また、近海や河川で捕れる豊富な魚介類を、米を原料とした発酵調味料(味噌、醤油、酢、みりんなど)で味つけするという手法がその時代に発展しました。「うなぎの蒲焼き」でいえば、うなぎを開いて内臓と骨を取り去り、醤油とみりんで作ったタレで香ばしく焼き上げるという方法は、江戸時代に完成したものです。

それでは、日本でうなぎがどのように食べられてきたのか、文献をもとに見ていきましょう。

うなぎの蒲焼き丼

古くから食されてきたうなぎ

縄文時代からうなぎは食されていましたが、文献上で初めて出てくるのは『万葉集』(奈良時代)。大伴家持の「石麻呂に吾物申す夏痩せに吉しと云う物ぞむなぎ取り食せ」という和歌です。夏やせの石麻呂に対して、からだに良いから「むなぎ(うなぎ)」を食えとすすめています。奈良〜平安時代まで、うなぎは「むなぎ」と呼ばれており、その語源は胸の色によるもの。「胸黄」とも記されていました。

また、室町時代の料理書『包丁聞書』(ほうちょうききがき)には「宇治丸といふはうなぎのすし也」とあります。宇治丸とは京都の宇治川で捕れたうなぎで、当時、すし(熟鮓(なれずし))にして食べていたことがわかります。その後「宇治丸」はうなぎ全般を指す言葉となります。

丸のままから、開いて短冊状に

では、いつから「蒲焼き」にして食べるようになったのか。これには諸説ありますが、おそらく室町末期にはあったと考えられます。

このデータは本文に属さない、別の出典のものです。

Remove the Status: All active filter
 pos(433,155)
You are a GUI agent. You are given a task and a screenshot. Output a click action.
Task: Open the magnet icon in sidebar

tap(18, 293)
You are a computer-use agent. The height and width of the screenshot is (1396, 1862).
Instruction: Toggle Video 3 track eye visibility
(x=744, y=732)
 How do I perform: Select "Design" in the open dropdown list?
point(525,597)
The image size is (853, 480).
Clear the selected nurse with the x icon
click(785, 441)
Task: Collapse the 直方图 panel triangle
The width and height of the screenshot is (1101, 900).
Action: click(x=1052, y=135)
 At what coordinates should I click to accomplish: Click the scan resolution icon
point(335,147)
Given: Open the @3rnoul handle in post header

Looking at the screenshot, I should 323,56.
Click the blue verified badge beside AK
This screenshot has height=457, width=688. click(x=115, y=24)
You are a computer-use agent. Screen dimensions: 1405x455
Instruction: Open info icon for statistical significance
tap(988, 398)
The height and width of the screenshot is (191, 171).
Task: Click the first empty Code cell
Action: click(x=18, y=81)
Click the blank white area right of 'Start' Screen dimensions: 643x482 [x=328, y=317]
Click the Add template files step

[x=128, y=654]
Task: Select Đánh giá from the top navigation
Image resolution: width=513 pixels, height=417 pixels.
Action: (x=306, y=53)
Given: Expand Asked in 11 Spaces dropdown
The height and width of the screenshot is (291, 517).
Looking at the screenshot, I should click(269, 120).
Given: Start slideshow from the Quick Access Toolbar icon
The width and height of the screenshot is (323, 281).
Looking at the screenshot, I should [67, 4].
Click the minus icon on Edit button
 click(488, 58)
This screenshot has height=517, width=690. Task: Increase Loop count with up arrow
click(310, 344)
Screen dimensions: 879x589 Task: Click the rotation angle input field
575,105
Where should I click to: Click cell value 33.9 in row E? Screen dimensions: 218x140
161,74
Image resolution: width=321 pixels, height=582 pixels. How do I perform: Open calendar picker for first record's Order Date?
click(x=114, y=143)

「蒲焼き」の語源は、焼く姿が「蒲」すなわちガマの穂の形に似ていることから来ていますが、室町末期のことを記したと思われる『大草家料理書』には、「宇治丸かばやき事、丸にあぶりて後に切る也」とあり、蒲焼きが登場します。この頃の蒲焼きは、うなぎを開かずにガマの穂のように丸のまま串に刺して焼いていたようです。

今日のように、うなぎを開いて短冊状にして焼くスタイルになったのは、おそらく安土桃山時代。江戸中期の百科事典『和漢三才図会』には「かば焼」として、割いて内臓を除き、串に刺して横に4、5段とし……、といった記述があります。

うなぎのお重

江戸期に蒲焼きブーム到来

今のようなうなぎの蒲焼きが広まったのは江戸後期のこと。関東(千葉・流山)でみりんの生産が増え、蒲焼きのタレとして使われだしたのが大きな要因です。醤油と混ざったみりんの甘みが江戸庶民を魅了し、この頃に蒲焼きの店も増加しました。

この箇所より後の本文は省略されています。